I didn’t initially intend to test the device. It is, after all, a shaking lounge chair in a room filled with robots, wearables, and drones. That was before I caught a glimpse of the guy who tried it before me. His face was bright red, his body shaking, and every few seconds he’d burst out in excitement, “wow,” “holy.” It looked, well, inappropriate.
I had to give it a go.
The product, an elegant recliner filled with powerful little vibrating motors, is made by an otherwise-unknown French startup called Aurasens. It’s intended to relax people’s nerves and help them forget daily stresses, making CES attendees the perfect audience. It’s not the vibrating motors that make this chair special—it’s the programs that link the music to them. Aurasens says it has a curated soundtrack compatible with the chair but hopes to create an algorithm that works for any song.
As a self-proclaimed audio nerd, I went into the demo with a fair bit of skepticism. Could adding touch really enhance sound? It didn’t take long to get the answer. A few seconds after I laid down on the comfortable gray chair, music started to play. It was a strange remix of the sort of classical tunes you instantly fall asleep to and electric beats with enough thump to show off what the lounger is capable of. As the music played, the chair moved appropriately. When the soothing high-pitched tone of a violin rose and fell, soft vibrations, like raindrops, crawled up and down my body.
The location of the vibrations seemed to be determined by where in the soundstage the music came from and what instrument was played. The sound on the edges would initiate a tapping in my fingers while those in the foreground would send pulses into my back. Then came the bass. It drove aggressively into the back of my head. Any stronger might have been jarring, but it wasn’t. It felt stimulating.
As the vibrations and music worked in unison, a sort of symbiotic relationship began to form. The soothing classical tunes enhanced the relaxing pulses of the chair while the chair’s vibrations made the music come alive. At times, it felt like I was standing barefoot in a studio, feeling the vibration of string instruments and the thump of a bass drum echo in my chest.
The rep running the company’s booth told me there are plans to sell to individual consumers, not just businesses like clubs, airports, or hotels. The first batch of chairs is expected to be available in February. Pricing is unknown.

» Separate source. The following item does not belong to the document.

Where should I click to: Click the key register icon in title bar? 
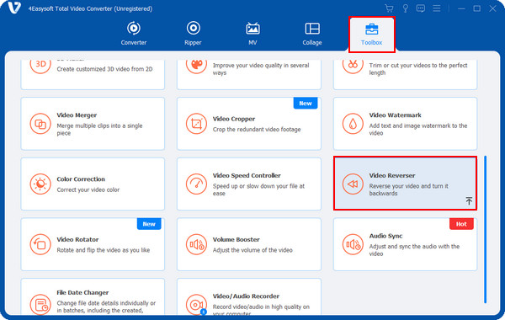(405, 8)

Still, I’m not convinced this is the future of home listening. Very few people I know like to completely tune out when listening to music—at least, not when they’re at home surrounded by other tech pleasures. Those who do are passionate about their expensive high-end gear and wouldn’t give it up for a chair. What I do know is that when the music stopped, my mind and body were desperate for another listen.